Simplify your method of handling your finances by designating specific times during the month that you will deal with your monthly bills. Look for any and all ways you can streamline your finances.
Of course, automation has its downsides, so be aware of them and only automate if it makes sense for you.
7. Calculate Your Net Worth
Your net worth stands for the value of what you own minus what you owe. You figure out your net worth by adding up the current value of all your assets (home, cars, cash, retirement accounts, investments, other items of value, etc.) and subtracting the total amount of your liabilities (mortgage, car loans, student loans, other debt, etc.).
You can calculate your net worth on your own, use an online calculator, or use personal finance software like Personal Capital which tracks the changing value of your assets and liabilities and shows your net worth at any given time.
Spring Clean Your Finances Like You Spring Clean Your Home
Much like you would with your home, approach spring cleaning your finances methodically.

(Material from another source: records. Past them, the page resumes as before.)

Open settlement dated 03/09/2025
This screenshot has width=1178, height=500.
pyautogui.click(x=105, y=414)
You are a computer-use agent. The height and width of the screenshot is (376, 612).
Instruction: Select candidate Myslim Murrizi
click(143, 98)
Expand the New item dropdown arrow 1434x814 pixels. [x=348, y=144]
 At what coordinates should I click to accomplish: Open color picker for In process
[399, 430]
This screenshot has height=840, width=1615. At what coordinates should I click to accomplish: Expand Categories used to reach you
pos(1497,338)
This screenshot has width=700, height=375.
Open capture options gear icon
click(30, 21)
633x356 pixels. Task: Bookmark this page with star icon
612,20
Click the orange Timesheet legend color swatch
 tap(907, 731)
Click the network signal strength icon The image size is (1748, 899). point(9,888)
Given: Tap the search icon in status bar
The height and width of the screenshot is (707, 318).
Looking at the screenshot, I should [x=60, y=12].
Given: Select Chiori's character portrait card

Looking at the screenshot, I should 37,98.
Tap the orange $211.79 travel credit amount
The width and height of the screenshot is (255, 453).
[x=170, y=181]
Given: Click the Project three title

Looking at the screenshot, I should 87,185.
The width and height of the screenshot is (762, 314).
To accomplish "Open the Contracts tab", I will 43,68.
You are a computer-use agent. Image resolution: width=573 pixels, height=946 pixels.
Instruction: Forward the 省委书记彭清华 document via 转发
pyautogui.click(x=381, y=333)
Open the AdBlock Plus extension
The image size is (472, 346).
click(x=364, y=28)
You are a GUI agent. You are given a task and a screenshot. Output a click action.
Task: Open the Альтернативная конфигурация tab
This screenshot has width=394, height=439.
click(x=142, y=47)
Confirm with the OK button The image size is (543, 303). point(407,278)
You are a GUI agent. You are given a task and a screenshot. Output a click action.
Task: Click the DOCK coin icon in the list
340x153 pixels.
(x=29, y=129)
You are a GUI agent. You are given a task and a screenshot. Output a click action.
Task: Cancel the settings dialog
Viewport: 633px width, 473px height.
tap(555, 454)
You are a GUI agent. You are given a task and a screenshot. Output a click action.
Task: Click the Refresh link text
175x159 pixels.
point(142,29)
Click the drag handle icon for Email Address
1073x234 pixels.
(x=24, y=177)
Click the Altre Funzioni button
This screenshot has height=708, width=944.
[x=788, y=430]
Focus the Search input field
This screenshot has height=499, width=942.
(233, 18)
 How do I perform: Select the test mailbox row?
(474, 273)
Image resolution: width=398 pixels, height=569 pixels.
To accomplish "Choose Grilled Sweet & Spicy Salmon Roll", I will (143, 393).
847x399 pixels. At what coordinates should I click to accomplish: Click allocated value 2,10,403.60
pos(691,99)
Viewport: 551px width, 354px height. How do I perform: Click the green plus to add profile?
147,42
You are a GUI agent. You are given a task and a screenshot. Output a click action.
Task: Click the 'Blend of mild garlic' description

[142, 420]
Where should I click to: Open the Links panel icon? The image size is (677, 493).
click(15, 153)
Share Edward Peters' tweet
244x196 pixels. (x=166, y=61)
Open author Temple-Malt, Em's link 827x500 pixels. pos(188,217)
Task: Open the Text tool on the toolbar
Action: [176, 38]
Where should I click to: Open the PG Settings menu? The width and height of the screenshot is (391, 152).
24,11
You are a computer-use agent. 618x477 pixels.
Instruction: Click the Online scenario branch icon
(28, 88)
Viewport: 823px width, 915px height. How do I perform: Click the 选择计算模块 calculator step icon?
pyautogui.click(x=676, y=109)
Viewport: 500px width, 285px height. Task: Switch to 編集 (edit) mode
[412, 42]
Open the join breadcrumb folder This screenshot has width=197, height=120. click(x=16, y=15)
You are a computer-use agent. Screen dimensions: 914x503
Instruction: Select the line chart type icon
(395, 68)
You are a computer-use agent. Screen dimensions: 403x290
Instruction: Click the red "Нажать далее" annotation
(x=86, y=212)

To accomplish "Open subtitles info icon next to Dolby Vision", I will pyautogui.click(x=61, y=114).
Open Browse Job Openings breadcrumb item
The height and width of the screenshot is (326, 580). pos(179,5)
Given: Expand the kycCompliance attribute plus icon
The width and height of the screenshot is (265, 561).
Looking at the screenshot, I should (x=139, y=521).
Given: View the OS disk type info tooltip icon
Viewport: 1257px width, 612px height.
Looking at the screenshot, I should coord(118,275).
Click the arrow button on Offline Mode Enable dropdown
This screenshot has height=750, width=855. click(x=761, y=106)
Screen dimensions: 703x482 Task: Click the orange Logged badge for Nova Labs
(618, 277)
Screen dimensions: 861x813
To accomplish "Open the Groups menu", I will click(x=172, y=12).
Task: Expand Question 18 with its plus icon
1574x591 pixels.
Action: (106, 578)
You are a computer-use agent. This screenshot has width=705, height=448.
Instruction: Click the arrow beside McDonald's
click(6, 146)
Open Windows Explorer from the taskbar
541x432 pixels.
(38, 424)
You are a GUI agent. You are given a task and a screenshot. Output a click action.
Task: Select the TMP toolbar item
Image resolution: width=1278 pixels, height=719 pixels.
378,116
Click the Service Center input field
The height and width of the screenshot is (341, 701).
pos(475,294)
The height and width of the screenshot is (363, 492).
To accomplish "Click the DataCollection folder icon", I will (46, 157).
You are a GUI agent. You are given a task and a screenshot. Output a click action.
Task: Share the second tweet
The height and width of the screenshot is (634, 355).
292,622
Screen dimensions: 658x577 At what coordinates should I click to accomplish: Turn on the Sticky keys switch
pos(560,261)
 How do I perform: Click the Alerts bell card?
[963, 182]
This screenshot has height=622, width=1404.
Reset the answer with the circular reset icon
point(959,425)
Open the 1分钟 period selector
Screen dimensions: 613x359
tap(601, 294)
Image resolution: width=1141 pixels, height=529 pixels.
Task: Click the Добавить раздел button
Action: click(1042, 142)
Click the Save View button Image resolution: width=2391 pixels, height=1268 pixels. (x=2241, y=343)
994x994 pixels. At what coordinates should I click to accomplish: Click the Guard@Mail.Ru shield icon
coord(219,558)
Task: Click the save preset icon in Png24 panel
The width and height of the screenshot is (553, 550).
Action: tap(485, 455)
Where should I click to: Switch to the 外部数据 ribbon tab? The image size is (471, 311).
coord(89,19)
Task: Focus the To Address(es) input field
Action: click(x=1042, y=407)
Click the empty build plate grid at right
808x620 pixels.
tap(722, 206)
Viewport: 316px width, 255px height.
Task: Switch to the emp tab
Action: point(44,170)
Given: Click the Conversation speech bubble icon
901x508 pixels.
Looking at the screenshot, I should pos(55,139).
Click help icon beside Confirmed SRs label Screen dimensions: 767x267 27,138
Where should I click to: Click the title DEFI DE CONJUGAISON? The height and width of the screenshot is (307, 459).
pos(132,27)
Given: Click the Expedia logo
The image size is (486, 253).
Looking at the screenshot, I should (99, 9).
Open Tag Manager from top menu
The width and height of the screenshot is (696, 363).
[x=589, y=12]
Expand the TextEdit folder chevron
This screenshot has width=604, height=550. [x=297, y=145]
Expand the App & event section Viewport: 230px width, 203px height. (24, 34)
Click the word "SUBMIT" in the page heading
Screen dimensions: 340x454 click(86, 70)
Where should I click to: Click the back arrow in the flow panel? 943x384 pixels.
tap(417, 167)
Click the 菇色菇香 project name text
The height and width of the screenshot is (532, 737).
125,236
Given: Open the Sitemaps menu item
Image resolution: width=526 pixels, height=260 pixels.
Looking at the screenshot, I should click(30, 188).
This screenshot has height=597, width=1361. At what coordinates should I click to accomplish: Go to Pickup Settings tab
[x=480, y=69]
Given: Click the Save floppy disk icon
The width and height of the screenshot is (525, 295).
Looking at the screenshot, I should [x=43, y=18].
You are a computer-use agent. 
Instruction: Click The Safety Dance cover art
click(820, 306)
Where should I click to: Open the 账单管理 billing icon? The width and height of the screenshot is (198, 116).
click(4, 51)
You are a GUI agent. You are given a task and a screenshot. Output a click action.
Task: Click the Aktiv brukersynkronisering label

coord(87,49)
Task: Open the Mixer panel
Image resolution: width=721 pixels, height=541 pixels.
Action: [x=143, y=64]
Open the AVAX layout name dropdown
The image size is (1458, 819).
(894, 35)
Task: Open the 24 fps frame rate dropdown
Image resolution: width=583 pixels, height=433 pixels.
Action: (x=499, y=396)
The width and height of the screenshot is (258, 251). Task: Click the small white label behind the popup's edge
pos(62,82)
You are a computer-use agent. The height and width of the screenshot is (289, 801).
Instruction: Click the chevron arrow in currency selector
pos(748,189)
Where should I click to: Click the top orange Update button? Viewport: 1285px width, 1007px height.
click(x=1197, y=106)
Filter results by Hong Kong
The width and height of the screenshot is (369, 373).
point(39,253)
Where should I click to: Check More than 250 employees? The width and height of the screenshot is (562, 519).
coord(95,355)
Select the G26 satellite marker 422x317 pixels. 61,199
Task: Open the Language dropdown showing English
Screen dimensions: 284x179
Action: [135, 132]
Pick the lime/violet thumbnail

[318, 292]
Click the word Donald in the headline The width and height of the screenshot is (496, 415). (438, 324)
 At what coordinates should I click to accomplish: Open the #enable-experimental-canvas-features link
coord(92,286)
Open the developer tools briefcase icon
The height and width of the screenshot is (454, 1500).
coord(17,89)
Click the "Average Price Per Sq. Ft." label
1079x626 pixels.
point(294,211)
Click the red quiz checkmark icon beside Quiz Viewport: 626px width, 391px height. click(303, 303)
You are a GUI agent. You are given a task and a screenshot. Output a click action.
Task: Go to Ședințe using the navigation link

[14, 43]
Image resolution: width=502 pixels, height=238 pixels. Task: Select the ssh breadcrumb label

Create a “to-do” list of what you need to accomplish, select one task at a time to perform, complete it, and move on to the next.
Of course, these money moves can be made at any time of the year, but the spring months provide the perfect opportunity to take stock of what needs to be done financially. A little time has passed since the high-spending months of the holidays, you might be considering a vacation in the next few months, and you can set yourself up for financial success for the rest of the year.
Unlike cleaning your home, which usually costs money (at least a little), choosing to spring clean your finances could potentially save you money and have a lasting impact on your finances. That is definitely worth your time and effort!